- Assignment -
Would you please repeat, word for word, only the lines from the one holding "Viewport: 638px width, 614px" through the one holding "Open the Indicators panel" in the material below, without the pictures?
········
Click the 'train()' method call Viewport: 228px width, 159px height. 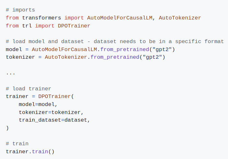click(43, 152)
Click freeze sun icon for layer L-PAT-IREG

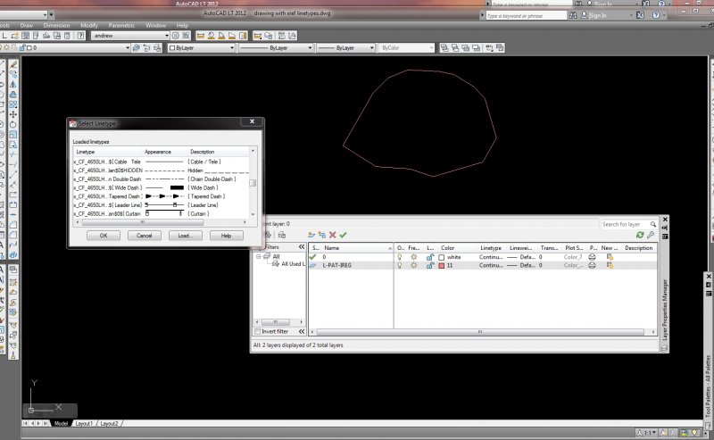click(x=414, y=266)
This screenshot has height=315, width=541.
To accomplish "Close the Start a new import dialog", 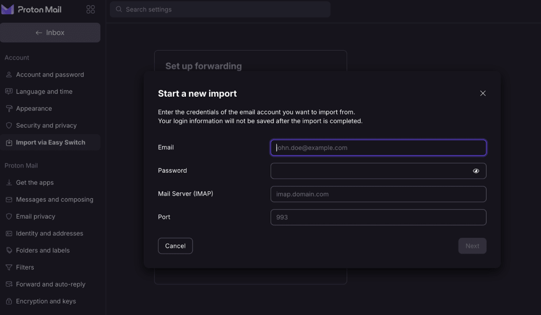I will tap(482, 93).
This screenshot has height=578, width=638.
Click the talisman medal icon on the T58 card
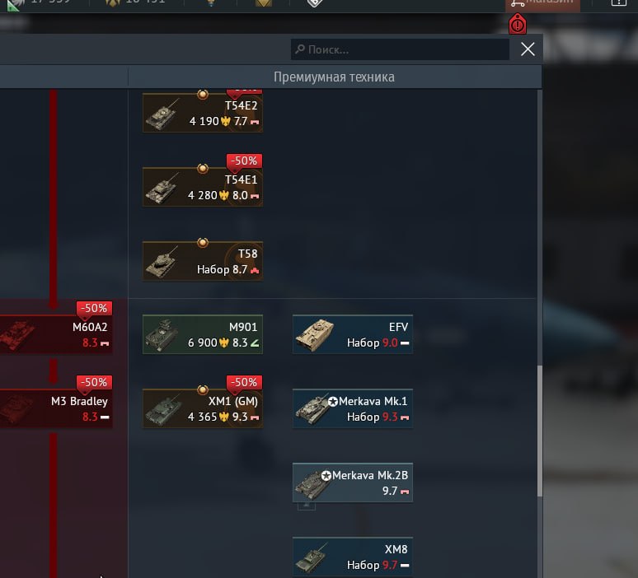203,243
········
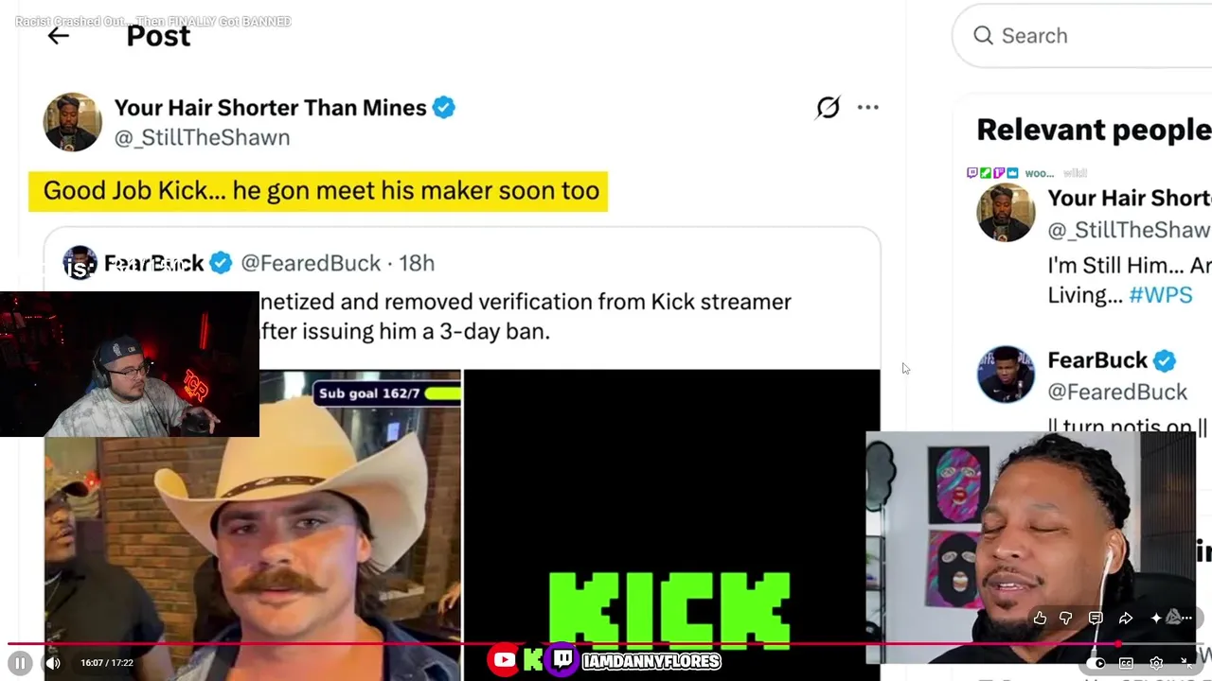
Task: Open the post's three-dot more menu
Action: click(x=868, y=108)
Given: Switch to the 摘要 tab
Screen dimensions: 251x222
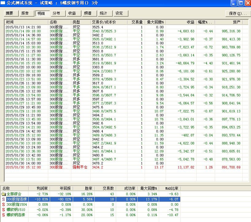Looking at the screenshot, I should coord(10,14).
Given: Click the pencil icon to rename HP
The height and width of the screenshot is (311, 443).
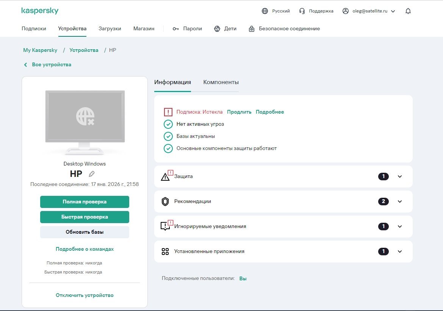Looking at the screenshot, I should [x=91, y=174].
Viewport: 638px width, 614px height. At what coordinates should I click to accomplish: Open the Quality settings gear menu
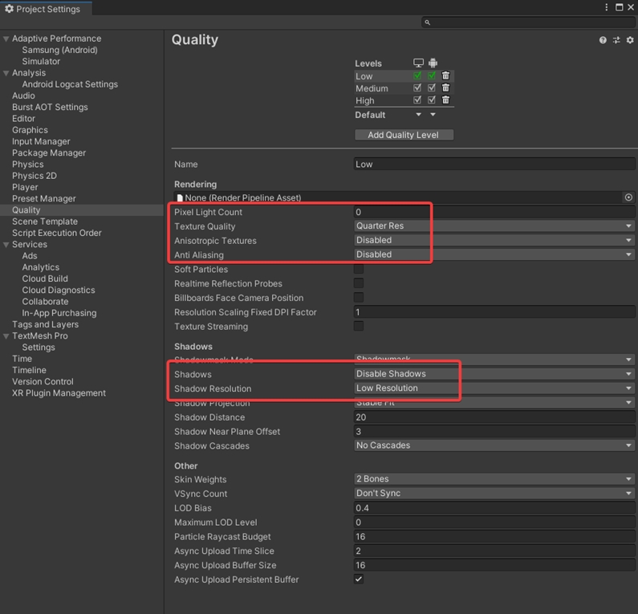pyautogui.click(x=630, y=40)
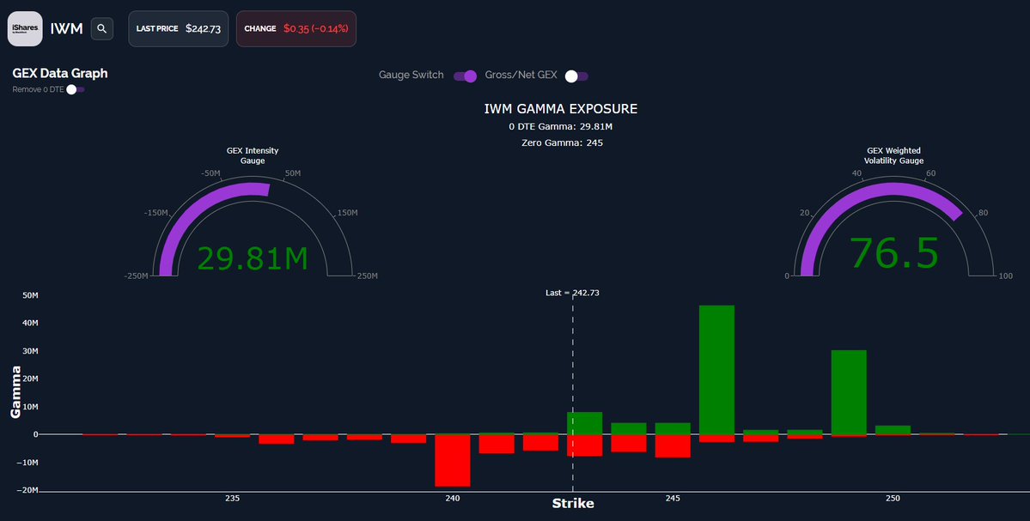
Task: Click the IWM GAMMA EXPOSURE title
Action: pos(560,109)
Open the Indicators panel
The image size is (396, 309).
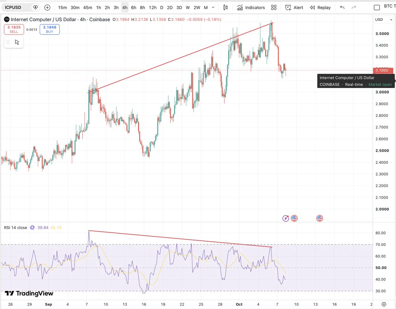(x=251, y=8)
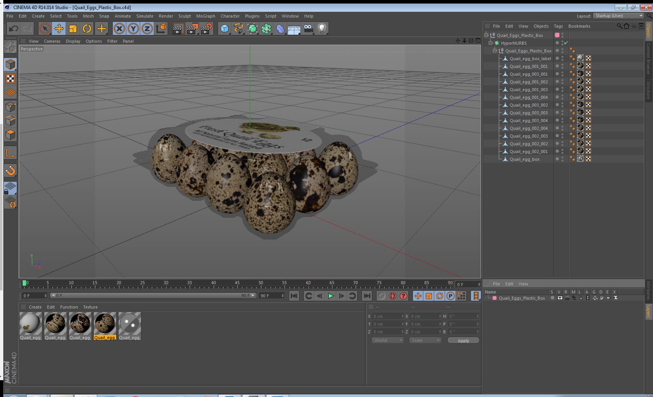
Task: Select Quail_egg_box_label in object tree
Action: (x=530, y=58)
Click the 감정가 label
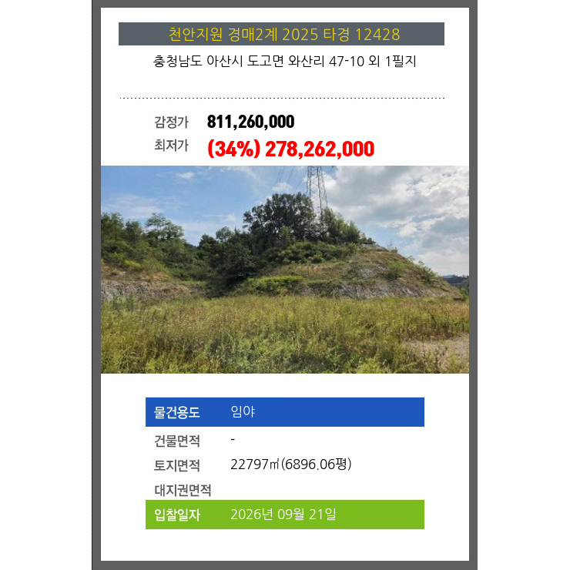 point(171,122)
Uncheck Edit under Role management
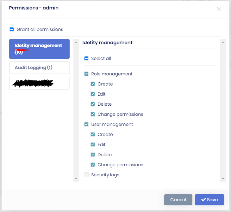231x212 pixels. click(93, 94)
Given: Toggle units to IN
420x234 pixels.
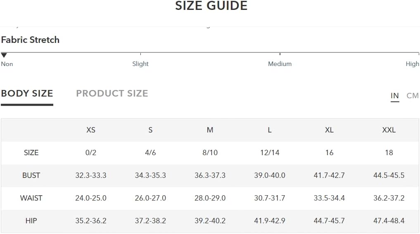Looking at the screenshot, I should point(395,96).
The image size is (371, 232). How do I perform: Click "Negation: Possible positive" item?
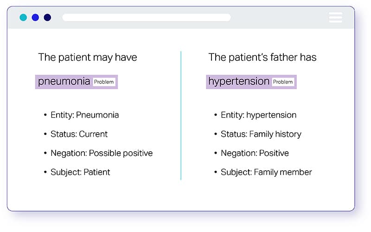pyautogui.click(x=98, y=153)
········
- Solution -
Viewport: 638px width, 614px height. At what coordinates should I click to accomplish: Open the Quality settings gear menu
pyautogui.click(x=630, y=40)
Task: Click the IWM GAMMA EXPOSURE title
Action: pos(560,109)
Open the Indicators panel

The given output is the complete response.